What needs to be done: Convert the records from the line containing "Click the two" through the line containing "Viewport: 1132px width, 560px" into a two-column CSV with the headers "source" and "target". Give one row per record, put each field in quotes with its line breaks changed to spaces, and leave out the pictures.

Source records:
****************************************

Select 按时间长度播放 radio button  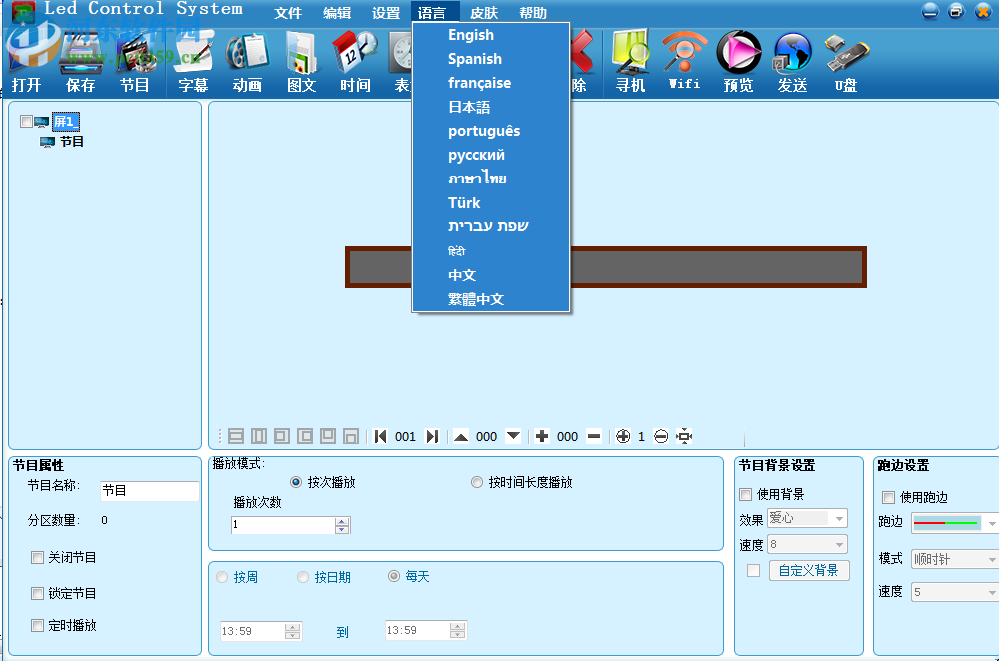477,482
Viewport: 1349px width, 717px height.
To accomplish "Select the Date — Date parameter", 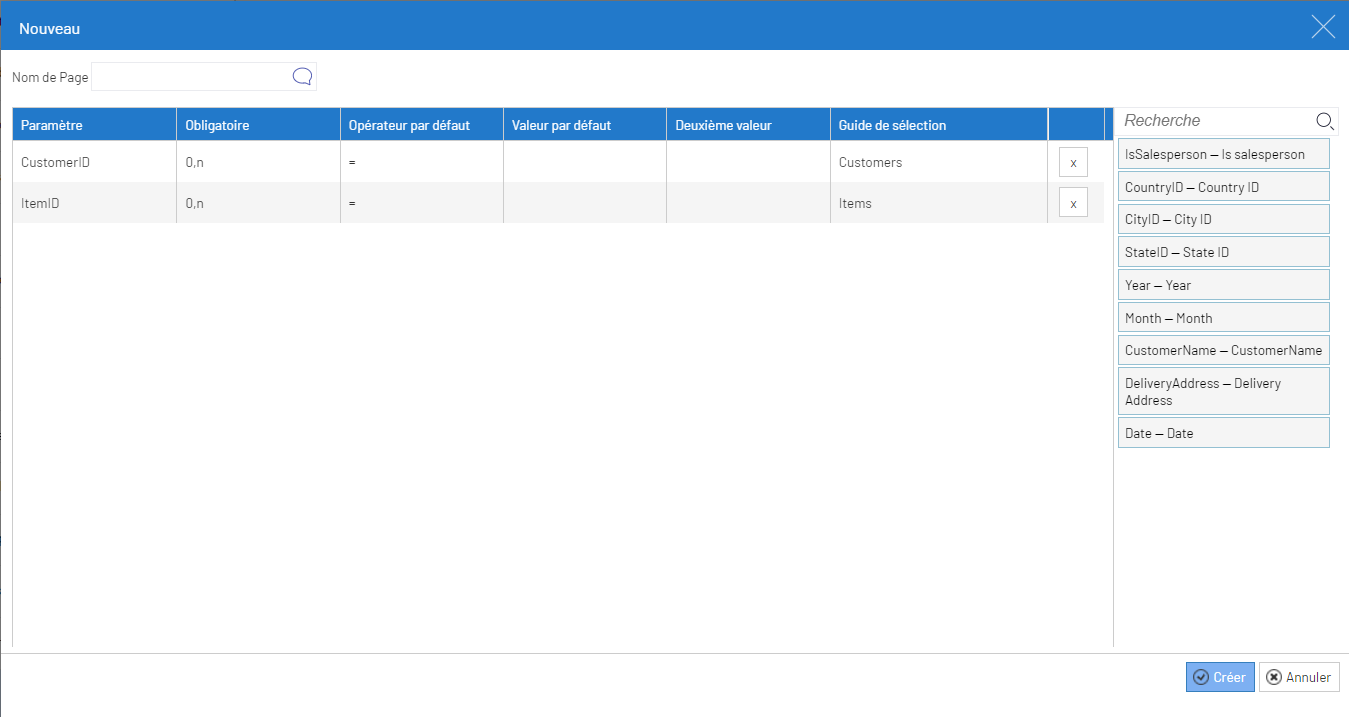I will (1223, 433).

****************************************

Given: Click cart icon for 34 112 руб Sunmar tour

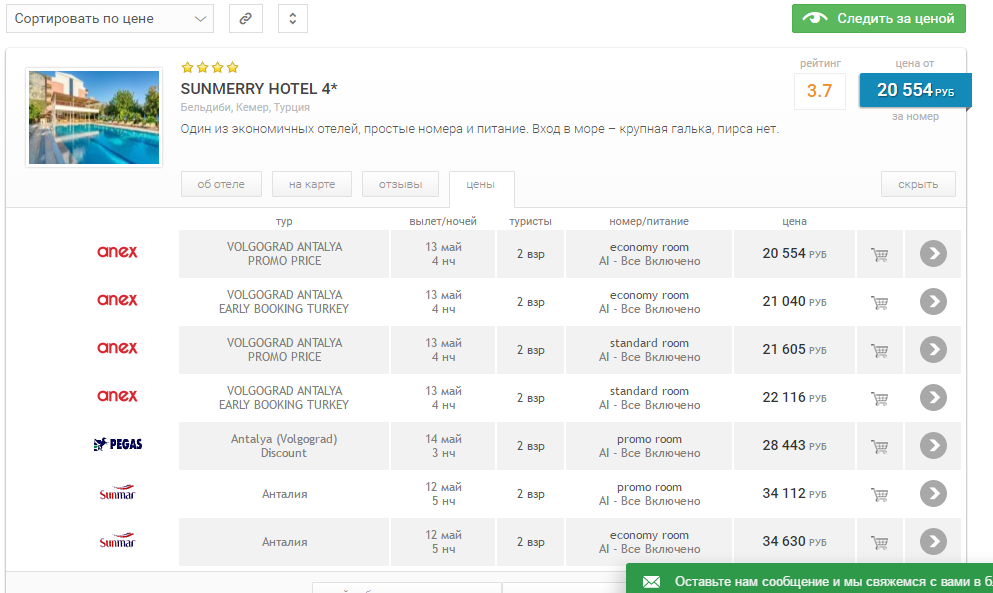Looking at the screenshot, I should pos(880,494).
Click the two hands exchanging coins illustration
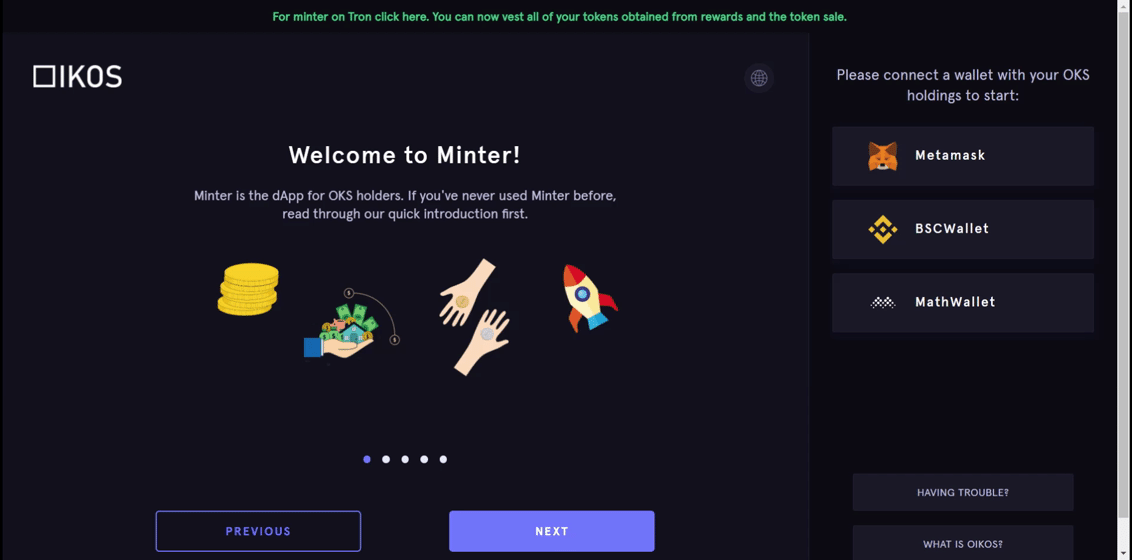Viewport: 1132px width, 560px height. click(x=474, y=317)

****************************************

Task solution:
source,target
"Click the two hands exchanging coins illustration","Viewport: 1132px width, 560px height. click(x=474, y=317)"